### EXERCISE DETAILS
Pick up the article on the AMA debate over emergency-room diversion and the medical-home model, and continue it from its last sentence.

### EXTRACTED TEXT
+-------+

ER diversion talk just a diversion?
It was an act similar to pulling on Superman's cape, and Boston emergency medicine physician Dr. Stephen Epstein didn't win any friends in the primary-care world by doing so, but he did seize the moment at the recent American Medical Association House of Delegates meeting in Chicago.
The Wisconsin Medical Society introduced a somewhat motherhood and apple pie resolution requesting the AMA study the successful North Carolina Medicaid Patient-Centered Medical Home program so it could be duplicated elsewhere.
According to official AMA record, this is what happened: "One speaker raised many concerns about the North Carolina Medicaid Patient-Centered Medical Home and cautioned the AMA in studying it due to possibly contradictory or flawed data on the financial success of the program."
What happened was that Epstein, speaking as a delegate from the American College of Emergency Physicians, used the opportunity to oppose language that the medical-home model can save money by diverting patients from seeking the exorbitantly expensive care provided in hospital emergency departments.

+-------+

### EXCERPTED RECORDS
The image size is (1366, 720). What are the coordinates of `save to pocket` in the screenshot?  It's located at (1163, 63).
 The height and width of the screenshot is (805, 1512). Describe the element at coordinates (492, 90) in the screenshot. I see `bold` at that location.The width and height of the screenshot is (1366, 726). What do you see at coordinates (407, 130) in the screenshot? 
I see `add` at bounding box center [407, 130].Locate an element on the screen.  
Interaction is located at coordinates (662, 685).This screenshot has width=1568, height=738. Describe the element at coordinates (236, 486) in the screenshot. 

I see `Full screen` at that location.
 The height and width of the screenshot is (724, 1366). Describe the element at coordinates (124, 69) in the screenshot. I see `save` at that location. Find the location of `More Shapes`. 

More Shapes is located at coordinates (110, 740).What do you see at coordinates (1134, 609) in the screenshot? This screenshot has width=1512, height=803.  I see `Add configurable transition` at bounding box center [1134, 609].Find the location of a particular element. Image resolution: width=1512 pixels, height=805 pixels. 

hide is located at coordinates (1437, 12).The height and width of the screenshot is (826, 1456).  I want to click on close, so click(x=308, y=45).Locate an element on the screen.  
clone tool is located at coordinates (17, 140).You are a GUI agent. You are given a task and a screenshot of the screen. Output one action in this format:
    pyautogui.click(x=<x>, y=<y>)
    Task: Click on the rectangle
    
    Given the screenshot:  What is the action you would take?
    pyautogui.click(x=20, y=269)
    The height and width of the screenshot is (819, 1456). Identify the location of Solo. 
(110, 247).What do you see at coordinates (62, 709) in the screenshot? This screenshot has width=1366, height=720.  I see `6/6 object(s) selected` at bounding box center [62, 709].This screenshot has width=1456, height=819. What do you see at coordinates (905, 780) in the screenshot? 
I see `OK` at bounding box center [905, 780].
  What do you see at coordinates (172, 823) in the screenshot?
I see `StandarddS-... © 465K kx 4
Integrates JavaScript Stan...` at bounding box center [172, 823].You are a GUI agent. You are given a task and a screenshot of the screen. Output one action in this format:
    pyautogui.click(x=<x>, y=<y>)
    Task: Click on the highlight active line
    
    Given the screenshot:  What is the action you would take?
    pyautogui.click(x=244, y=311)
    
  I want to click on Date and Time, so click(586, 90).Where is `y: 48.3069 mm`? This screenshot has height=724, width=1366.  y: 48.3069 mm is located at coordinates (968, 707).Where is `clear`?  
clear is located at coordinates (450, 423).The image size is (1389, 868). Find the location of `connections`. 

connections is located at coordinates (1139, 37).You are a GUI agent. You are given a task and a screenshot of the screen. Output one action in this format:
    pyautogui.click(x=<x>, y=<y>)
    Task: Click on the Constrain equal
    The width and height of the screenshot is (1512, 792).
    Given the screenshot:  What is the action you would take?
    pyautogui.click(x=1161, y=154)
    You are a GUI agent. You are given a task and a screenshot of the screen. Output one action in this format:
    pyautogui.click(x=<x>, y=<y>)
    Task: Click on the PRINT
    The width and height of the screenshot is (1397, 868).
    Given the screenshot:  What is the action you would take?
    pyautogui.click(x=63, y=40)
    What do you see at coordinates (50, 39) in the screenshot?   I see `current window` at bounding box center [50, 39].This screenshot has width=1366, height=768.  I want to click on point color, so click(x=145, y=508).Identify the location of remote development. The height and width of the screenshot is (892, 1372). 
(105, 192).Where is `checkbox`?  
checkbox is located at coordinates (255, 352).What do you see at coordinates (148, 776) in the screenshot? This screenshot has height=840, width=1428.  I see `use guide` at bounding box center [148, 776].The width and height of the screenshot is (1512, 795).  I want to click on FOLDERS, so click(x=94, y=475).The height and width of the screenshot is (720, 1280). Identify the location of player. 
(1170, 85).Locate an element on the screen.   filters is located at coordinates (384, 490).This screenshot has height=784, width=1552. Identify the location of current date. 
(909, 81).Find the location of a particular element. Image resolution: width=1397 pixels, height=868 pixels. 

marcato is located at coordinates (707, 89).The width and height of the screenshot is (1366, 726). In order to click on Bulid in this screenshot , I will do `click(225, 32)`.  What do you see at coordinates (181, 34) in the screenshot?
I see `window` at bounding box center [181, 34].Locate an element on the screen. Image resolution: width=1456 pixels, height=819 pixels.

+-------+

### RESPONSE
"That's a myth," Epstein said, countering that emergency care's cost to the healthcare system has been greatly exaggerated.
That was echoed by Dr. Sandra Schneider, ACEP president, and Dean Wilkerson, ACEP executive director, when they visited Modern Healthcare's office the next day.
Citing statistics from the U.S. Agency for Healthcare Research and Quality, Schneider said annual spending on emergency care equals about $47 billion. A large sum to be sure, but Schneider said it only accounts for 2% of total healthcare spending or, as she put it, "budget dust."
Wilkerson said that ACEP is not being negative toward primary care and the push toward medical homes, "but people who are selling what they're selling" should stop using some hypothetical savings from ER diversions as a selling point.
It will be interesting to see if medical home proponents continue to cite ER diversion savings as a talking point and, if they do, it will probably be even more interesting to see how ACEP reacts.
The AMA House of Delegates did go on to support study of the North Carolina program. At this point, there isn't really any point to not doing so because, as American Academy of Family Physicians President-elect Dr. Glen Stream said at the AMA meeting, "if there is a poster child for dis-integrated care, it's our Medicaid programs."
By the way, the spat between ACEP and primary-care doctors wasn't the only dust-up regarding medical homes at the AMA meeting. Docs are also peeved with the Joint Commission, which is set to launch its new Primary Care Medical Home ambulatory-care accreditation program on July 1.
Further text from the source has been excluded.